*What is needed*. Please list the members of Tethered Moon named in the text on the album Tethered Moon Play Kurt Weill, giving each one's instrument.
[Start Page text]
Tethered Moon Play Kurt Weill is an album by the group Tethered Moon, comprising pianist Masabumi Kikuchi, bassist Gary Peacock and drummer Paul Motian, recorded in late 1994 and released on the JMT label. The album features the groups interpretation of Kurt Weill's compositions.

Reception

Allmusic awarded the album 4 stars, stating, "Kikuchi deserves accolades for not settling for another standard piano trio workout with the usual flashy runs and melody-solo-melody format. Instead, he really delves into the pieces, offering probing voicings and careful pacing, varying moods, timing, and tempo".

Chris May wrote on AllAboutJazz, "It is not without some memorable moments—most notably "Speak Low," in which Motian takes a more assertive and forward role than he does for most of the time, and on which the group does achieve a sustained burn of collective momentum and beauty. But such moments are infrequent".
[End Page text]
[Start Dataset extract]
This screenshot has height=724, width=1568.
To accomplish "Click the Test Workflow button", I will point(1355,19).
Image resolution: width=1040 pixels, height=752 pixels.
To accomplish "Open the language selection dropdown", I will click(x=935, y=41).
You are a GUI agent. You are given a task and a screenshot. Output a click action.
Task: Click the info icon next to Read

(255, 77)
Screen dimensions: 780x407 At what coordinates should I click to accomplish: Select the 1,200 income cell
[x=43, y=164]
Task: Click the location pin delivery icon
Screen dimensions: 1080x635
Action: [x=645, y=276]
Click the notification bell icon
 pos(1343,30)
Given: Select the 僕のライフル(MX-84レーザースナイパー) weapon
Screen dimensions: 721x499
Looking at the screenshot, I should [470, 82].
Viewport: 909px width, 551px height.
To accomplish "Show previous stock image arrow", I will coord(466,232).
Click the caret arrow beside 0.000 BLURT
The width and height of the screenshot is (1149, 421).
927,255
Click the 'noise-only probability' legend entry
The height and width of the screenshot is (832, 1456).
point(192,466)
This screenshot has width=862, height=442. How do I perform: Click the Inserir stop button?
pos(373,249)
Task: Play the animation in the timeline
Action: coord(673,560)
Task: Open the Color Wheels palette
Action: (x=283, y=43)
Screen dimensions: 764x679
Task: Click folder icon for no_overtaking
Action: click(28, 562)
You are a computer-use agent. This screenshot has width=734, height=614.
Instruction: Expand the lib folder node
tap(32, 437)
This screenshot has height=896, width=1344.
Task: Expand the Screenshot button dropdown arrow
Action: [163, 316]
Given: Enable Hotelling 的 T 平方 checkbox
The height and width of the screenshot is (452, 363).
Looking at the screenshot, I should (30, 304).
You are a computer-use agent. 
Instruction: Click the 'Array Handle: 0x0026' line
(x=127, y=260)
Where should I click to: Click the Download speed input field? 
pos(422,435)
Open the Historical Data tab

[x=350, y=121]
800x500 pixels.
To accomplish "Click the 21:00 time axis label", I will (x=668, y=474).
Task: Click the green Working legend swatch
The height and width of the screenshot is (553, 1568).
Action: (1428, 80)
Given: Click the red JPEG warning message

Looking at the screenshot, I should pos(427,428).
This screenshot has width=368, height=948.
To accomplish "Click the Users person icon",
[End Dataset extract]
*Response for this exercise*.
Masabumi Kikuchi (piano)
Gary Peacock (bass)
Paul Motian (drums)